Oggetto dell’incontro era l’analisi del Ddl. n. 2263, recante “Misure per il recupero dei crediti insoluti nella Pubblica Amministrazione”, destinato a disciplinare l’affidamento esterno di servizi di supporto alla riscossione nella fase precoattiva, cioè prima che si proceda all’invio al contribuente del titolo esecutivo ed allo svolgimento di azioni cautelari ed esecutive.

L’Associazione ha evidenziato come il Ddl. non dia una risposta ai problemi più urgenti per gli Enti Locali.
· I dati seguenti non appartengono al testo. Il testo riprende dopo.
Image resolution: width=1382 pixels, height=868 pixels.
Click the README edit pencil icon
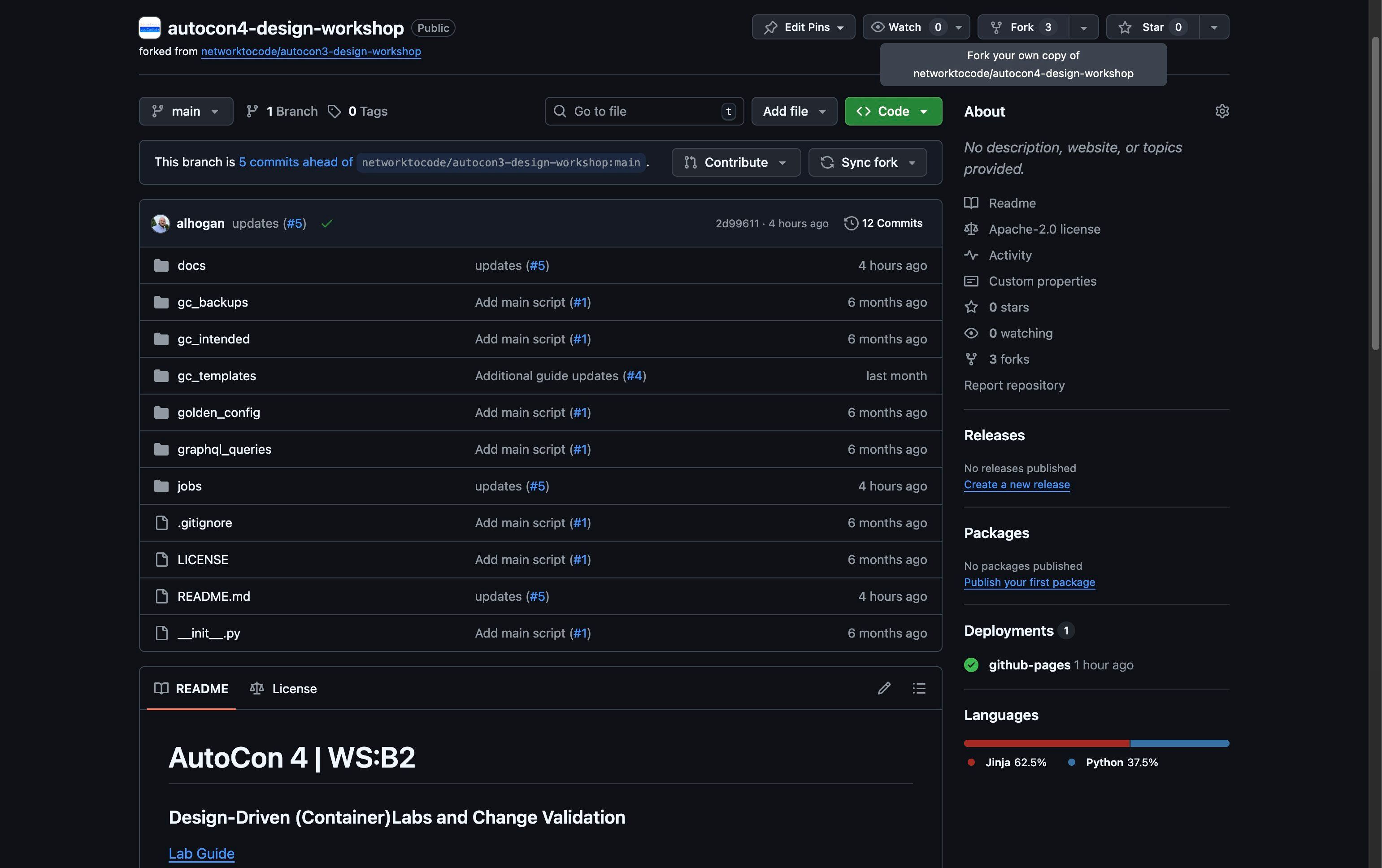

Prioritario sarebbe stato infatti “completare la riforma della riscossione coattiva delle entrate, al fine di dare certezza e stabilità al sistema e, soprattutto, di dotare gli Enti di efficaci strumenti per garantire la corretta esazione delle proprie entrate”.

A rafforzare questa esigenza è, secondo l’Anutel, anche l’entrata in vigore delle nuove regole in materia di contabilità introdotte dal Dlgs. n. 118/2011, che “rendono sempre più indispensabile accrescere il tasso di riscossione delle entrate, al fine di evitare il congelamento di risorse che le sottrae all’implementazione dei servizi ed agli investimenti, derivante dall’obbligo di accantonamento al ‘Fondo crediti di dubbia esigibilità’. Per quanto sopra esposto, a parere della scrivente Associazione, appare prioritario piuttosto strutturare una disciplina della riscossione coattiva che, oltre a privilegiare le forme di riscossione diretta da parte degli Enti, contempli al suo interno forme di compliance, mediante l’introduzione di appositi strumenti agevolativi dell’adempimento del contribuente”.